Global warming is a huge aspect of climate change, and it is affecting our present and future in ways no one can ignore. Greenhouse gases are the main cause of global warming. It is estimated that about a quarter of today’s global warming is due to human-made, methane emission. Government of several countries and numerous companies have decided to prevent any further damage from happening. The first step in this direction is to pinpoint the producers of greenhouse gases. This can be done by launching satellites that can detect and evaluate the sources.

NASA satellites are already monitoring the carbon dioxide and methane levels. So is the GOSAT (Greenhouse Gases Observing Satellite) of the Japanese Aerospace Exploration Agency and Sentinel-5 Precursor satellite of the European Space Agency. The Environmental Defense Fund is planning to launch its compact satellite MethaneSAT in 2021. It will pinpoint the sources of methane emissions and evaluate their impact. The firm Bluefield Technologies is creating a fleet of tiny, cutting-edge satellites that can detect methane leaks. These satellites would be used by gas companies to monitor their methane emission.

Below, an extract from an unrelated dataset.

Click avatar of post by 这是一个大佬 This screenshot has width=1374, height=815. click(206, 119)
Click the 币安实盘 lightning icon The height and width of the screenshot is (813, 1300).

In 2015, the western US state of California became the site of the largest natural gas leak in US history. In order to prevent and control such incidents in the future, California is partnering with Planet Labs Inc. on a satellite. This satellite will “pinpoint individual methane plumes” from oil and gas facilities along with dairies, landfills, and waste-water plants. NASA is launching satellite GeoCarb (Geostationary Carbon Observatory) in the early 2020s to add to the data gathered on Earth’s emission. With multiple sources, the data gathered is expected to be helpful in making policies and bring changes in the future to curb greenhouse emission throughout the world. (1,2,3)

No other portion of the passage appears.